En este momento repasé mentalmente a todos los chicos de la oficina, y concluí que me daba igual que supieran o no que estoy soltera —unos por feos, otros por casados, otros porque leen a Ken Follet y la mayoría por todo a la vez, están descartados de mi lista—. Aún así, fui sincera con Paco Martínez.
— No, no tengo novio.
— Ah —repuso él, muy pillín— como a veces hablas de «tu compañero de piso»…
— Claro, es que compañero de piso sí tengo, pero novio no.
Cara de póquer.

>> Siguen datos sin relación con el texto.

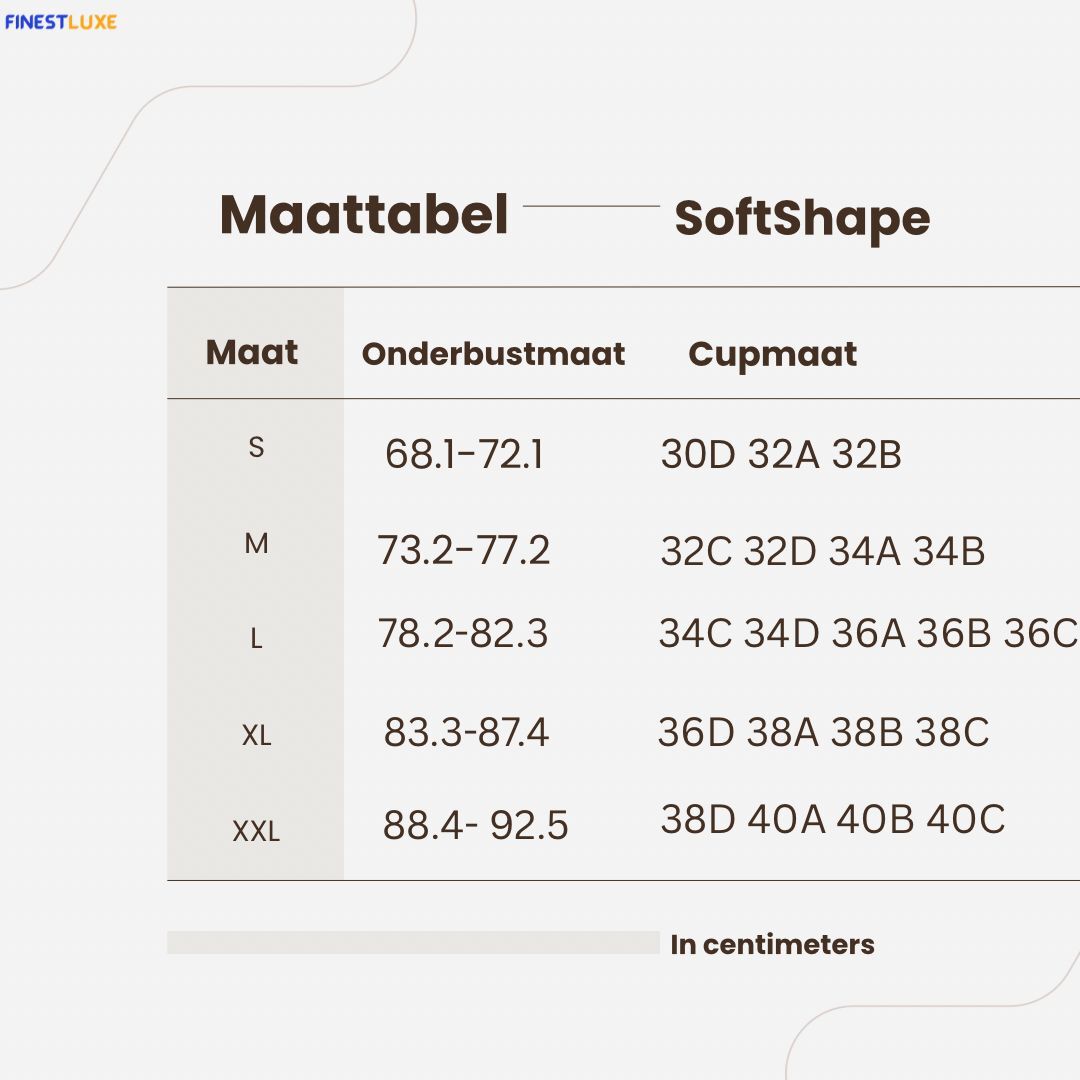Click the 78.2-82.3 underbust value
The height and width of the screenshot is (1080, 1080).
pos(463,634)
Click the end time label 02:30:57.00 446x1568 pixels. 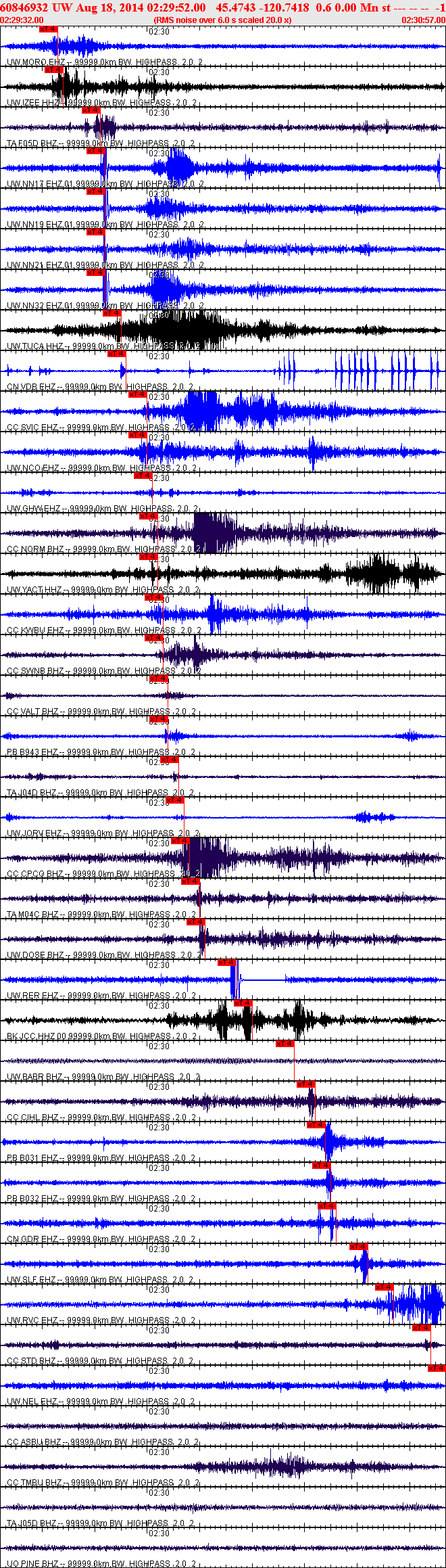[x=424, y=20]
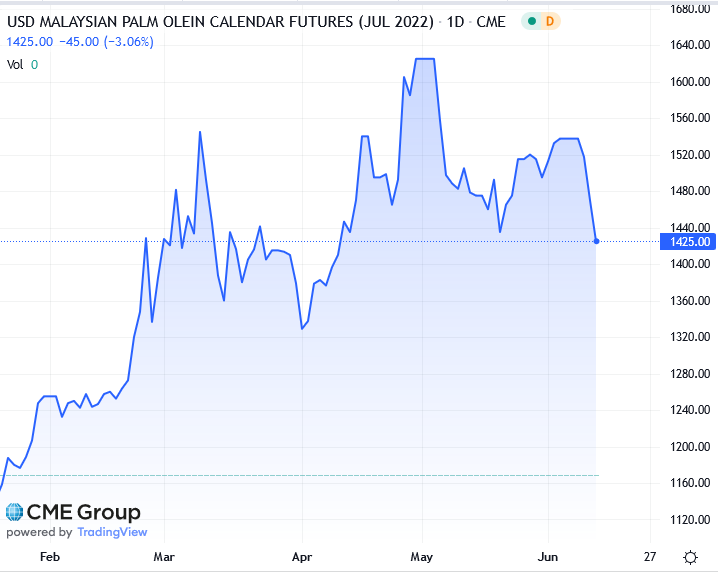
Task: Click the 27 date label on time axis
Action: pyautogui.click(x=651, y=557)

En el fondo, esta gente que ha visto tan poco mundo me da un no sé qué tirando a penilla, yo creo que sacan mi yo más vanidoso o algo. No sé, será que vengo de un ambiente (el de estudiantes en ciudad ajena) bastante más abierto y estos otros me parecen recién salidos de los años 40. El caso es que se lo expliqué como si fuese un niño, en plan «yo sí, pero ella no».

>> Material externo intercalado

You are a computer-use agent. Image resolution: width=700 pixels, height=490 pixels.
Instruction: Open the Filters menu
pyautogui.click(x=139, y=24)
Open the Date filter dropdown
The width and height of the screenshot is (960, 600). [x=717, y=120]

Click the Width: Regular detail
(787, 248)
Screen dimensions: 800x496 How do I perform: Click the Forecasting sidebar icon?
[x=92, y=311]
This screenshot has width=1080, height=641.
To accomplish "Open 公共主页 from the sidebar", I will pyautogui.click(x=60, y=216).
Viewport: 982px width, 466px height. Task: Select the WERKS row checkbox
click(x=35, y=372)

— A ver: vivo con un chico, que por lo tanto es mi compañero de piso, y además es mi amigo, pero no somos pareja.
— Aaaah. O sea que vivís los dos —me dice dudando, como para ver si lo ha entendido bien.
— No —le contesto, para liarlo un poco más—, vivimos los tres: también está su hija.

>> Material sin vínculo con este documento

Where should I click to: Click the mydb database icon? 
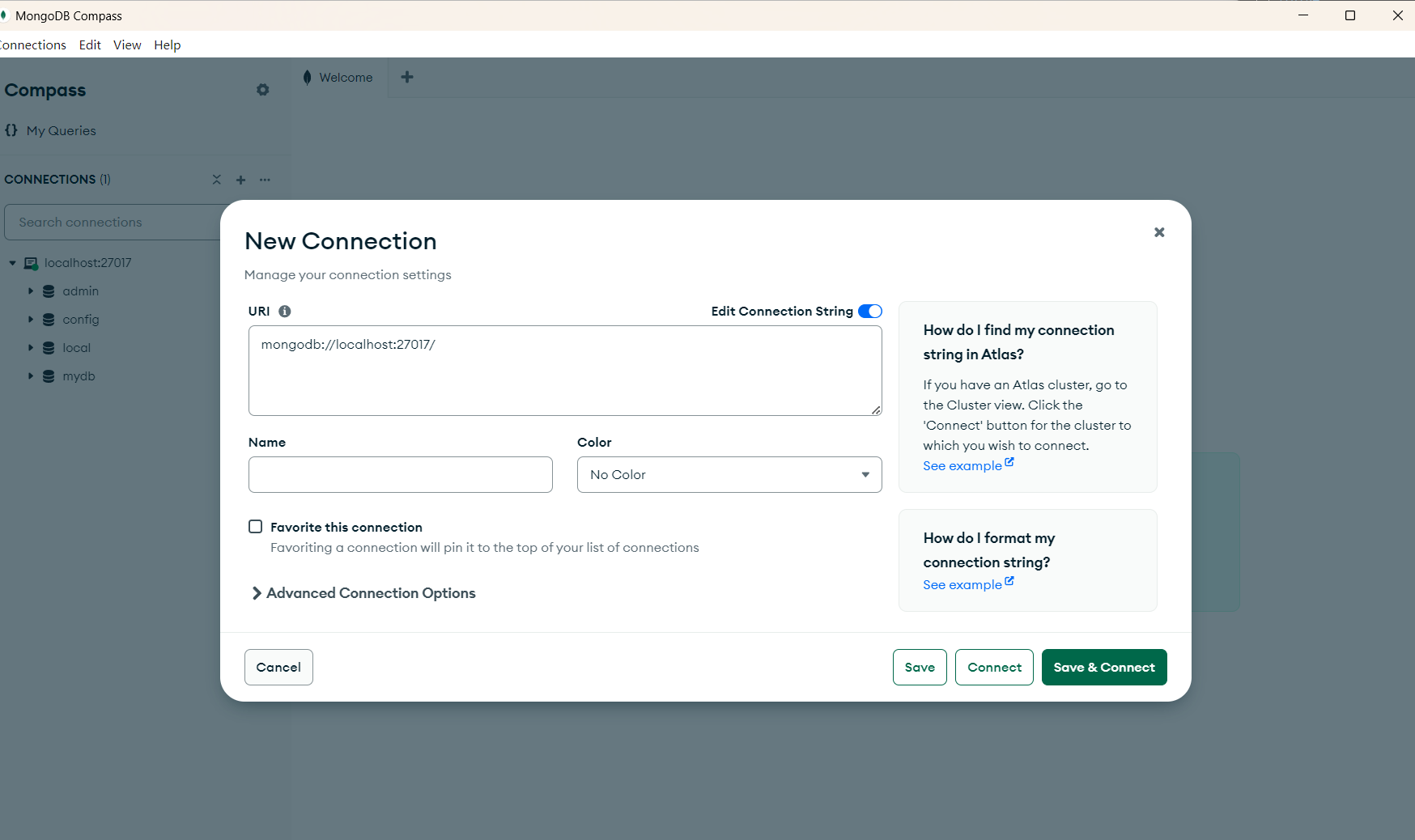pos(49,376)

— Peroooo… entonces… ¿La lavadora, por ejemplo, la ponéis juntos?
¿Será esta su forma de preguntarme si follamos? No lo tengo muy claro, pero como metáfora no está mal. Igual la uso en algún cuento: «Hacía ya varios meses que lavábamos la colada por separado… ».
—No —le contesto—, cada uno pone sus propias lavadoras. Pero con la comida, sin embargo, hay promiscuidad absoluta. Todos nos comemos lo de todos.
En fin, la conversación quedó aquí, no era plan de acabar diciendo alguna barbaridad. Aunque alguna vez dejaré de contenerme y le soltaré una buena a esta gente tan «del establishment». Yo me pregunto: ¿será cosa de los madrileños?, ¿por aquello de que, como aquí están todas las carreras, no se van de casa hasta que se casan —valga la cacofonía—? Aunque tengo amigos madrileños que no tienen esa mentalidad; ¿será cosa de los ingenieros, a quienes se les presupone una mentalidad tendente a la cuadriculación? Pero muchos amigos míos (y yo misma) aun teniendo título ingenieril tampoco pensamos así. No sé, no sé qué será.
Lo que me gustaría que supieran es que ellos, con su camino trazado de antemano (carrerita, curro en oficina de 9 a 9, hasta los 30 en casa con papá y mamá, noviazgo, bodorrio, esperamos dos años, un crío, esperamos dos años, otro crío) son tan marcianos para mí como yo para ellos.